For most of the year the proprietor can use the area below the house to farm. When the plot floods, water passes beneath the house, keeping the indoor spaces dry. Terra Cotta Studio aims to embrace floodwaters, whereas Blooming Bamboo seeks to rise above them. “We’ve experimented with models that can withstand flooding of up to three meters,” says Doan, though he accepts that his prototypes need more work before they can be viable residences and recreational spaces.
One issue is the material. Although eco-friendly, bamboo rots if it isn’t treated effectively. Solving this problem and making bamboo suitable for construction is the ongoing lifework of Vo Trong Nghia of Ho Chi Minh City-based VTN Architects. He believes that bamboo has several advantages over wood. Cut a tree down and it’s gone, “but pluck bamboo branches and the plant will survive, leaving it to produce more shoots in the future,” says Vo. He also says that he can harvest bamboo after just five years, while timber takes decades to cultivate.
Trees can help fight the effects of intense storms because they reduce the likelihood of landslides, which is why the government has pledged to plant 1 billion trees by 2025. But in terms of safeguarding highland communities, maintaining an existing forest is more effective than planting a new one. Vo believes that if bamboo can become a mainstream construction material, it will dampen the demand for wood, help fight deforestation and reduce the risk of landslides caused by typhoons.

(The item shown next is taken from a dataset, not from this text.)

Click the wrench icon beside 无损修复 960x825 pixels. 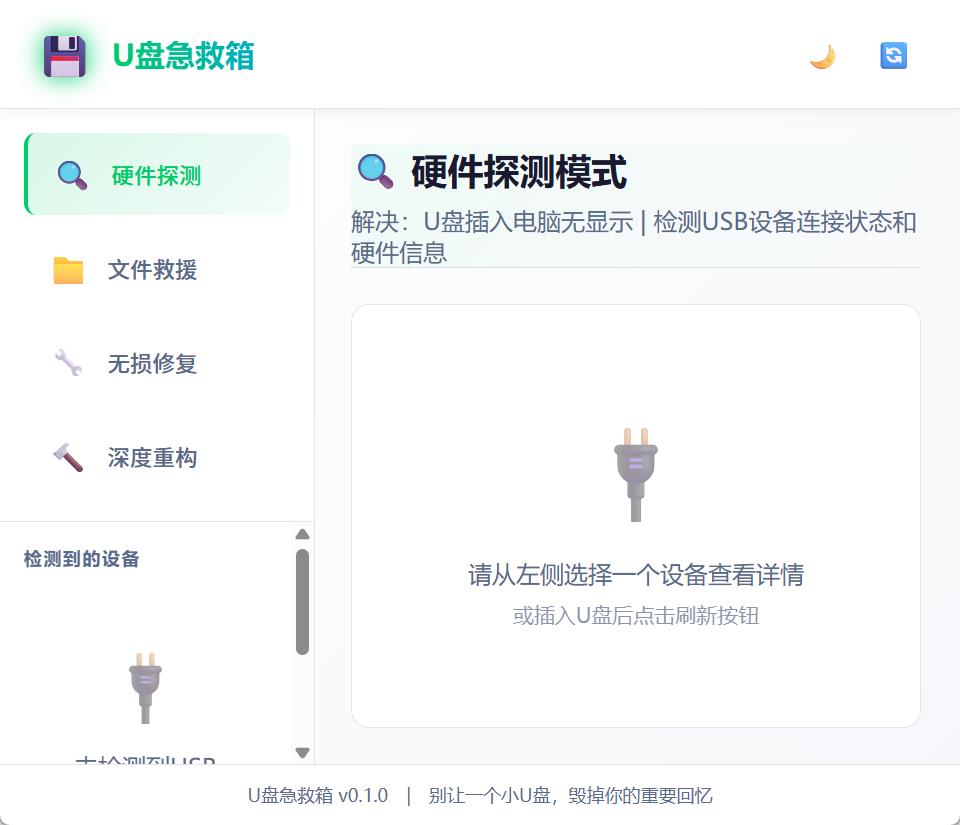(x=68, y=363)
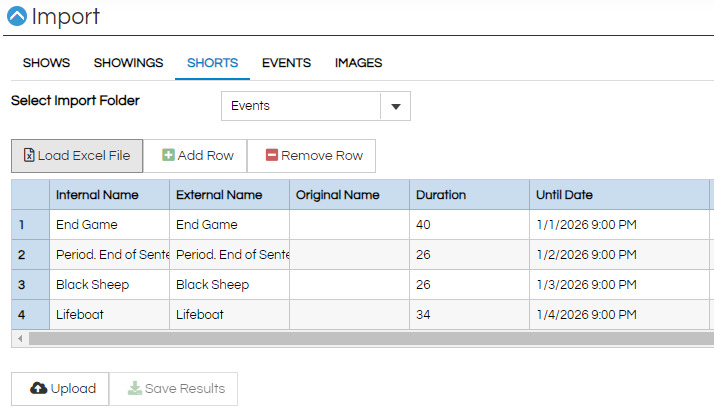Click the Excel file icon
The height and width of the screenshot is (409, 714).
click(29, 155)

Raising bamboo’s profile is one reason why Vo’s projects have become increasingly daring and eye-catching. In 2020, he completed the Casamia Community House in Hoi An, Quang Nam with 22 arch frames, each one almost nine meters high, that support a domed roof made of local thatch. This vault structure relies on horizontal forces that helped the community house withstand even the fiercest winds during the 2020 typhoons.
The natural disasters in 2020 felt apocalyptic, but the real tragedy is that they might be just a taste of what’s to come across the country. There’s scientific consensus that global heating is making extreme weather like tropical storms more likely in Vietnam. A 2019 report by Climate Central warns that rising sea levels may place the Mekong Delta and Ho Chi Minh City under water by 2050.
The future is bleak in many ways, but a new generation of Vietnamese architects are refusing to submit to the catastrophic consequences of the climate crisis. And if local architects can continue to innovate to help fight global heating and extreme weather, there is at least one reason for Vietnam to be hopeful.